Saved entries
===
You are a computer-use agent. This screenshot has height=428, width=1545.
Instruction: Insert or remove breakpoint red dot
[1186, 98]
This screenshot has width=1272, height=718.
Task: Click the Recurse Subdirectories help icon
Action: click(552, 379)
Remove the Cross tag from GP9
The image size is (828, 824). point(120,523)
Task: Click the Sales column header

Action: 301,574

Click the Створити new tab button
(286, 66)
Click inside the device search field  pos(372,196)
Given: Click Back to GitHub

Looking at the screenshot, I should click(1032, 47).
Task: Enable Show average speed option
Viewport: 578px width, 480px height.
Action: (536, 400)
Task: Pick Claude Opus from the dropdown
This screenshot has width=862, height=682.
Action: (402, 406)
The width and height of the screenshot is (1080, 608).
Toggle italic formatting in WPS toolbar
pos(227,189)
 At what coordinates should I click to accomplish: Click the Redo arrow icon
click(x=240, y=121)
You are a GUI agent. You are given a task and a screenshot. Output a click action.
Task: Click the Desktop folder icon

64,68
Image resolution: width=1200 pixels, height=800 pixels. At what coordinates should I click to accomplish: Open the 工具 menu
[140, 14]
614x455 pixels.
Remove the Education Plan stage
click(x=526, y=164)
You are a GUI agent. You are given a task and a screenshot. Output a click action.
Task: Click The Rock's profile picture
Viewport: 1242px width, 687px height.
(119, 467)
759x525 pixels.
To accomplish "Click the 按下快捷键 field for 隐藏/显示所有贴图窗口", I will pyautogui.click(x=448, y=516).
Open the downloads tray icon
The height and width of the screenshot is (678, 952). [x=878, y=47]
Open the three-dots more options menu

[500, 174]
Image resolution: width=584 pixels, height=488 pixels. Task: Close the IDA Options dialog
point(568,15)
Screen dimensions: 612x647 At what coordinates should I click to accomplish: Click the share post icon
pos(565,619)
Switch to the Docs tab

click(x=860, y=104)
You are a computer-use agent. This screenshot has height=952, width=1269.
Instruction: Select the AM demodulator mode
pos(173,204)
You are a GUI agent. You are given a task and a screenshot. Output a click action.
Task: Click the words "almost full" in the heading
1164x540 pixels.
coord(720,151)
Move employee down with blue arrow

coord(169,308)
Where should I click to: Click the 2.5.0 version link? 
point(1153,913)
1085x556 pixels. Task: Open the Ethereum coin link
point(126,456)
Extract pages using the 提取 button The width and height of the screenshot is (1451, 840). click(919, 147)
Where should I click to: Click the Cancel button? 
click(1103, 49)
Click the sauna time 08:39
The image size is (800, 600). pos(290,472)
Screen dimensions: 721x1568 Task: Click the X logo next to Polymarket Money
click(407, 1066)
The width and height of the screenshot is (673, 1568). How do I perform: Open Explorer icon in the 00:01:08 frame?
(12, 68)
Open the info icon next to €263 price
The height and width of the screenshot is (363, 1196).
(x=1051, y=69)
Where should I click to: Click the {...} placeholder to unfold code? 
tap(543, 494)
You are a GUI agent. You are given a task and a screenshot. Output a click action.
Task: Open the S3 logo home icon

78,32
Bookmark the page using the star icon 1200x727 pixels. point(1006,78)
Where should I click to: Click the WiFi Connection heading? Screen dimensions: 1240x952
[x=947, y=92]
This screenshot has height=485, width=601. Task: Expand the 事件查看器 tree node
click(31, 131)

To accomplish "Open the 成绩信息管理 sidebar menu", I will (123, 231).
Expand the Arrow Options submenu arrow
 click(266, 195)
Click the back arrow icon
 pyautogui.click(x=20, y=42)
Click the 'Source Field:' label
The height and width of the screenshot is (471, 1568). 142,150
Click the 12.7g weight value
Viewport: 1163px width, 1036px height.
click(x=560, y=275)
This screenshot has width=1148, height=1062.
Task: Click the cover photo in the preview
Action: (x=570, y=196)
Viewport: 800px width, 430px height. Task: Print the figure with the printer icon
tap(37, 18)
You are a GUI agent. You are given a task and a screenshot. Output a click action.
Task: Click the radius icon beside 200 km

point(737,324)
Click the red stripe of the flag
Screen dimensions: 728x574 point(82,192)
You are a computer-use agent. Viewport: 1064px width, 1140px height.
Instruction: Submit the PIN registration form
===
ASSIGNMENT
Identify the lines of the entries containing the string "using". Copy each such line.

RESPONSE TO THE TASK
Extract pages using the 提取 button The width and height of the screenshot is (1451, 840). click(919, 147)
Bookmark the page using the star icon 1200x727 pixels. point(1006,78)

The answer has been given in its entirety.